The gal in the minivan.


Mmmpphhh…

November 29, 2004

Just so you know, I did NOT do this to Son Three. This was his own idea…

Tape_1

However, I’m in no rush to yank it off.


Pass the cotton candy

November 29, 2004

Think swapping kids stories is just for play dates and PTA meetings? not so, says Jay. He’s put together the third installment of Carnival of the Rugrats which Kate is hosting this week. Bloggers from all over have submitted some of the best, funniest and most touching stories you’ll find so go check them out. Though I regularly bore my readers (both of them) with tales about my kids, these bloggers entries are actually worth reading. Great job moms and dads!


Par-rum-pa-pum….THWACK!

November 29, 2004

Has there ever been a more obnoxious Christmas song than "The Little Drummer Boy?" Honest to god, if I survive this holiday season without driving off the road in a hostile rage over this stuipd funeral march of a song it will be a miracle. The DJs at one radio station in particular ("Welcome to WTF-FM, where we only play the shit that’s guaranteed to get on your nerves") must be under some contractual obligation to play this song every nine minutes or the ghost of Wolfman Jack will come back to haunt them. I’d love to just change the station but it usually comes on when I’m in the shower and by the time I’ve manipulated the weensy dial on the shower radio the hot water has run out. Either that or I’m stuck listening to Petula Clark belt out "Don’t Sleep in the Subway" (no kidding…ya think? You could get mugged.) because I can’t read the dial without my contacts in.
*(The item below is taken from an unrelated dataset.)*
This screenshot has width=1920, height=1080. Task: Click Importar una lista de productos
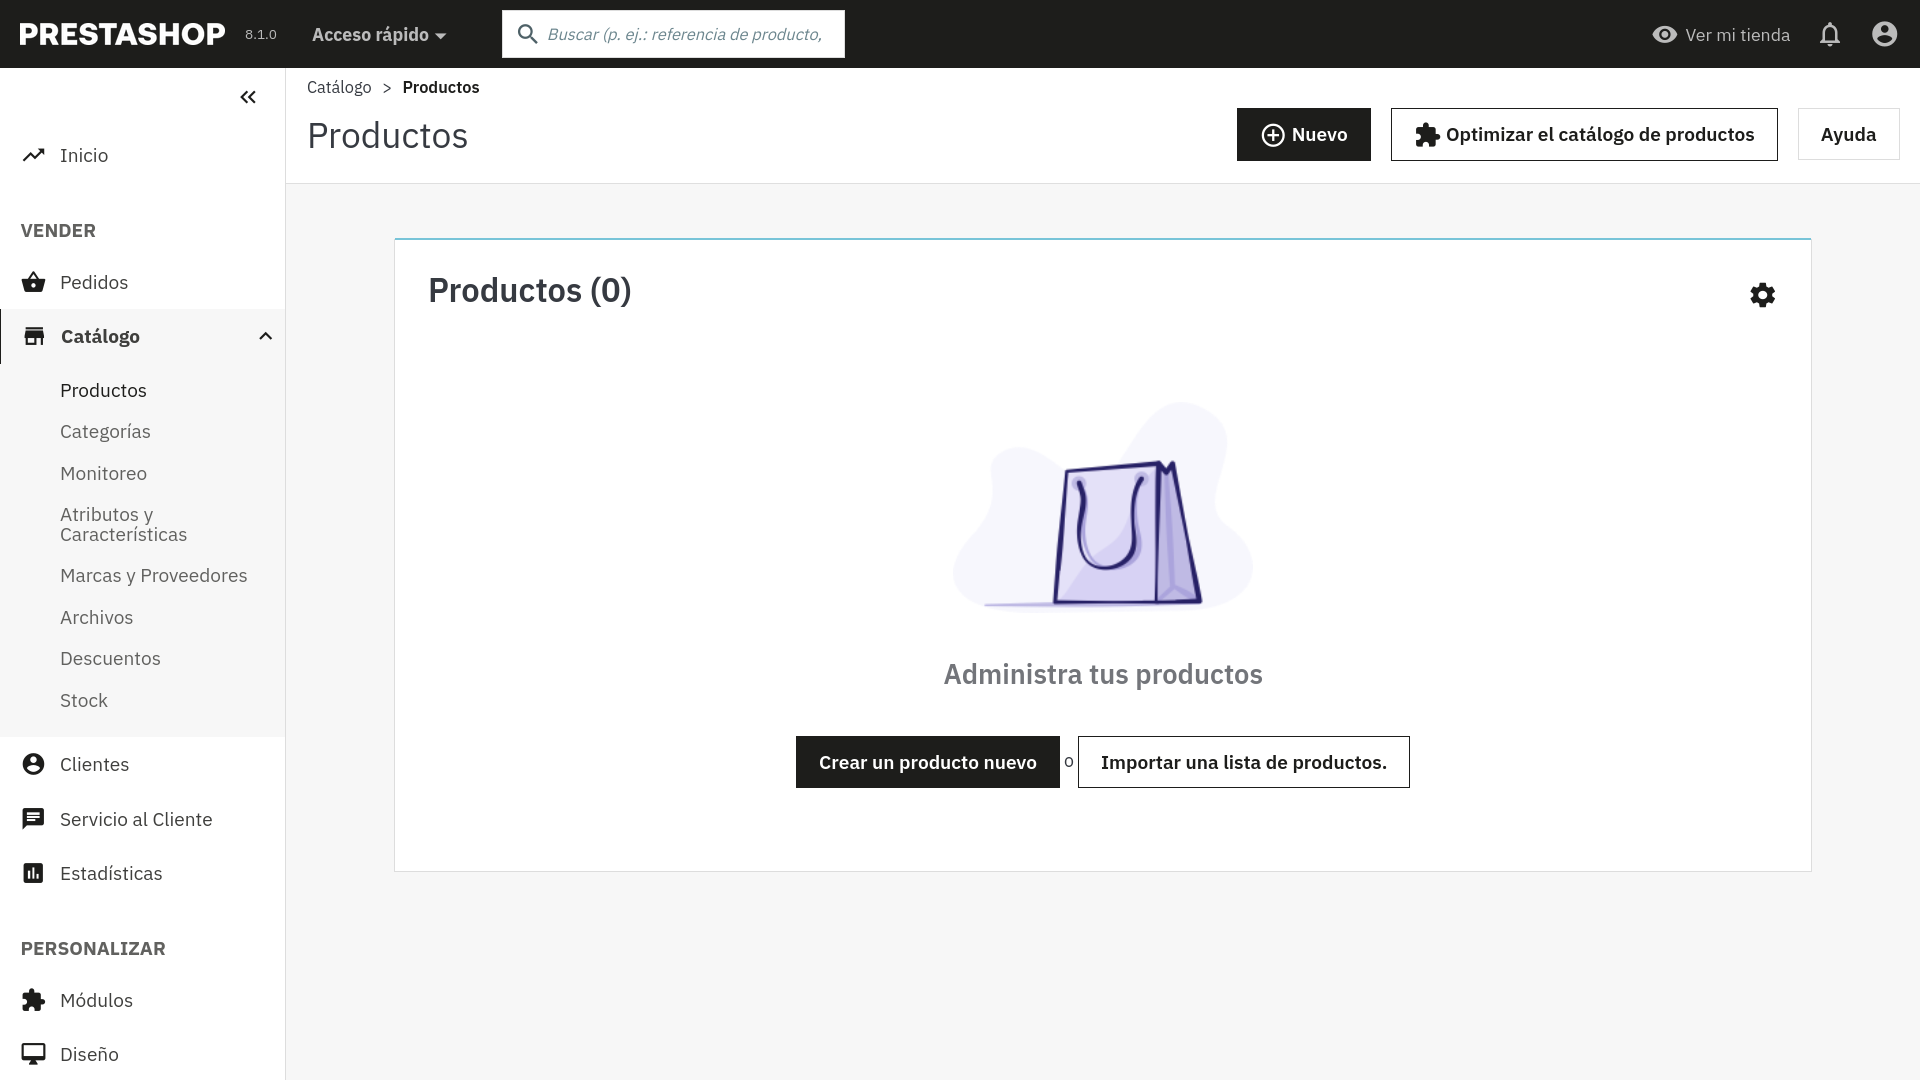pos(1243,762)
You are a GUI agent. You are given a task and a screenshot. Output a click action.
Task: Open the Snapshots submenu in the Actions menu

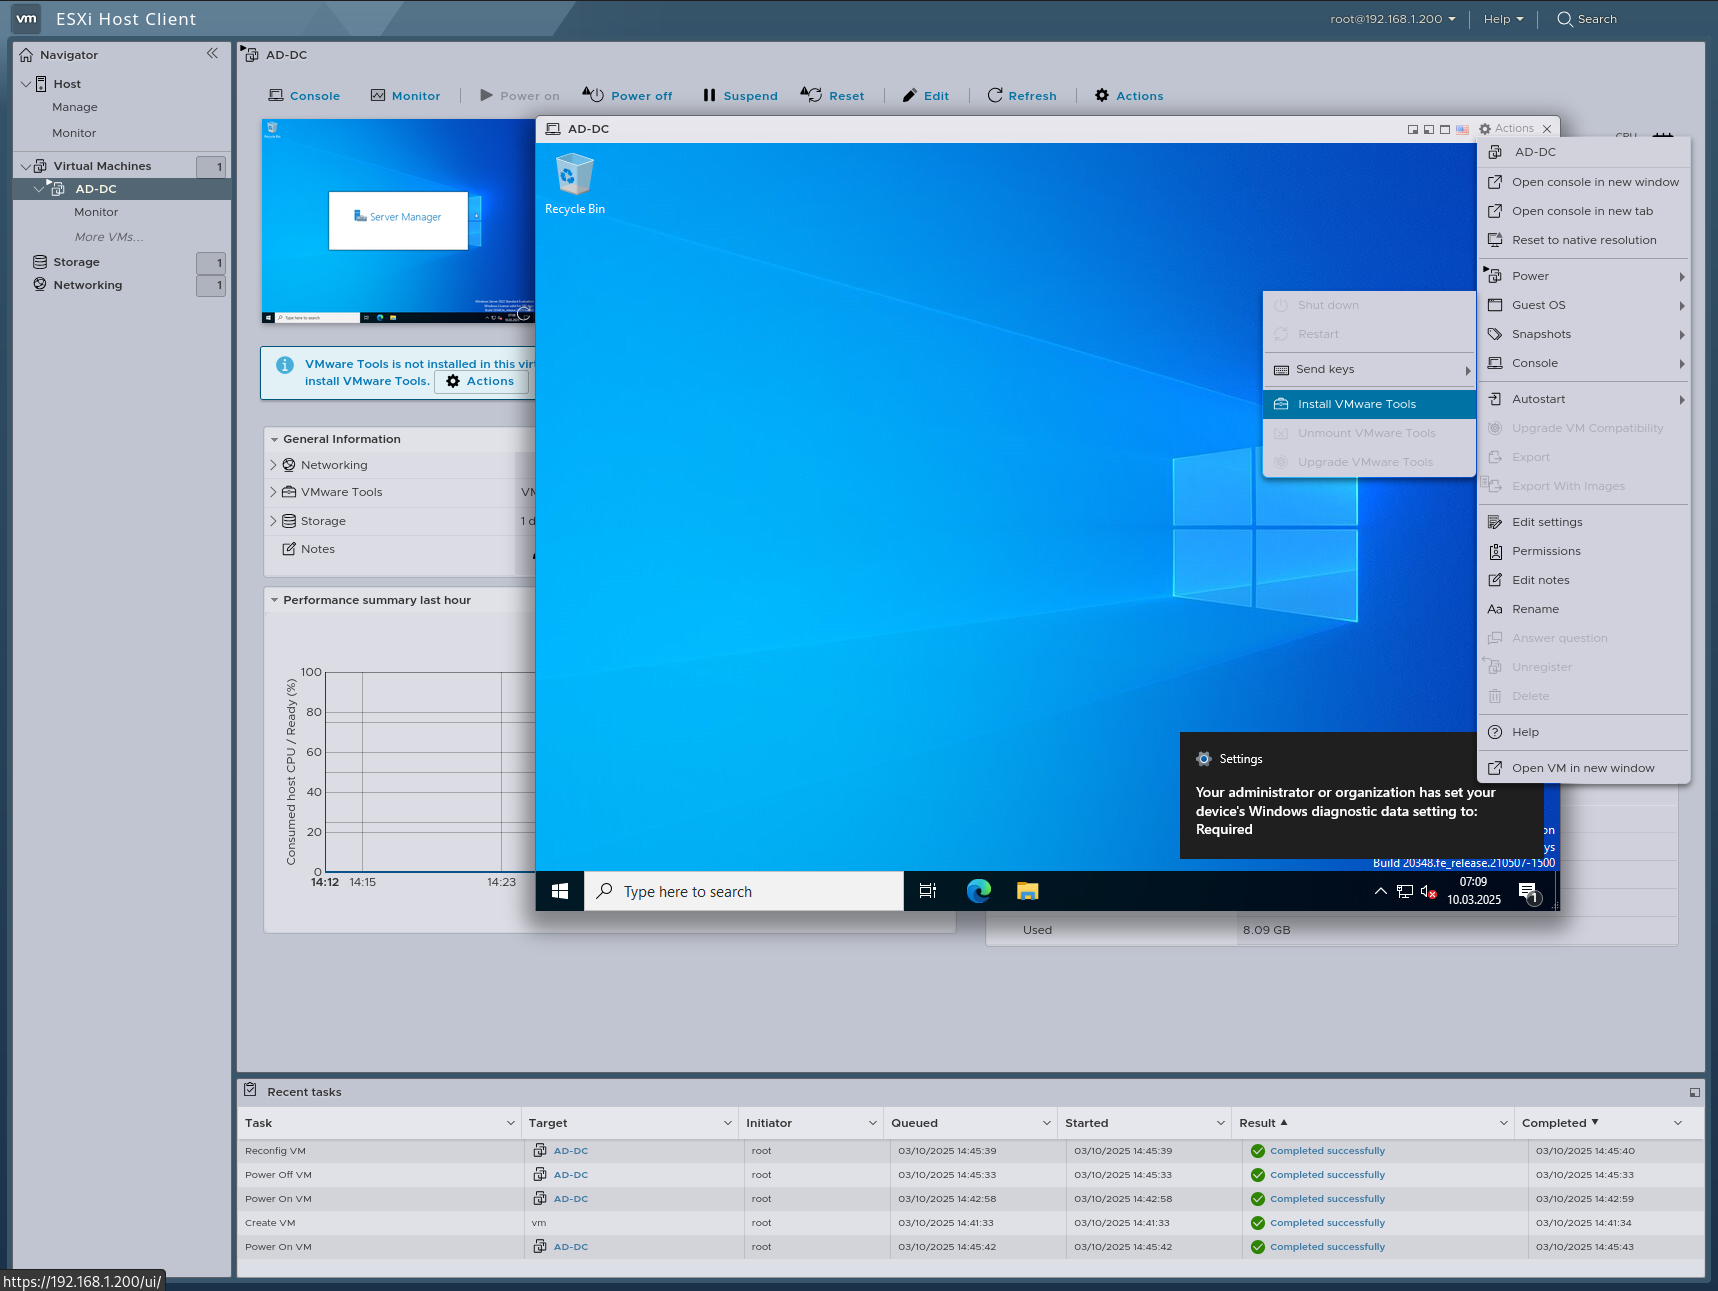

Things are no better in the van as I drive the kids to and from school. The geniuses at Ford thought it would be a good idea to allow backseat riders to have control of the radio dials. Obviously they didn’t have children. If I try to whiz through the pre-set buttons to catch Duran Duran (you know…good music) on the 80′s station SOMEONE is always playing that stupid Drummer Boy song causing Son Three to pounce on the controls while Sons One and Two squeal, "Find it! Find it! We want to hear that one!" Grrrrr. As far as I’m concerned, this god-awful song fest can’t end soon enough so we can get back to the music that really matters: fine bands from the 80′s like The Cure and Soft Cell.


I got stoned

November 28, 2004

I was catapulted out of bed at three o’clock this morning by another kidney stone. I lay on the couch in a fetal postion while contemplating waking J, one of my kids or a hapless neighbor to take pity on me but decided against it. (J asked this morning why I didn’t get him up so he could have used the turkey baster to retrieve it. Funny guy.) While I waited for Halley’s comet to navigate my innards I wondered why a person in one of the largest industrialized nations in the world should be forced to decide between paying the mortagage or having healthcare insurance, of which I have none. My children are covered under their father’s plan but I can never seem to find the extra $6,329 a month I need to cover a premium for myself. I drive a ten year old piece of crap minivan and shop at Wal Mart so it’s not as if I have opted to forgo coverage so I can drive a Lexus and eat lobster every night. I’ve investigated several private insurers and they are all willing to cover me as long as I don’t actually use their services. The last agent I met with had a "great" plan: they would cover Air Ambulance transport back to my hometown if I was vactioning in, say, Bangalore but emergency room visits required an additional rider. The company I talked to before that covered the dreaded limb amputation but what about a routine pap smear? Uh, no. That’ll be extra. I’ll keep searching until I find a reasonable solution but in the meantime let’s hope I don’t accidentally lose an arm on my next visit to India.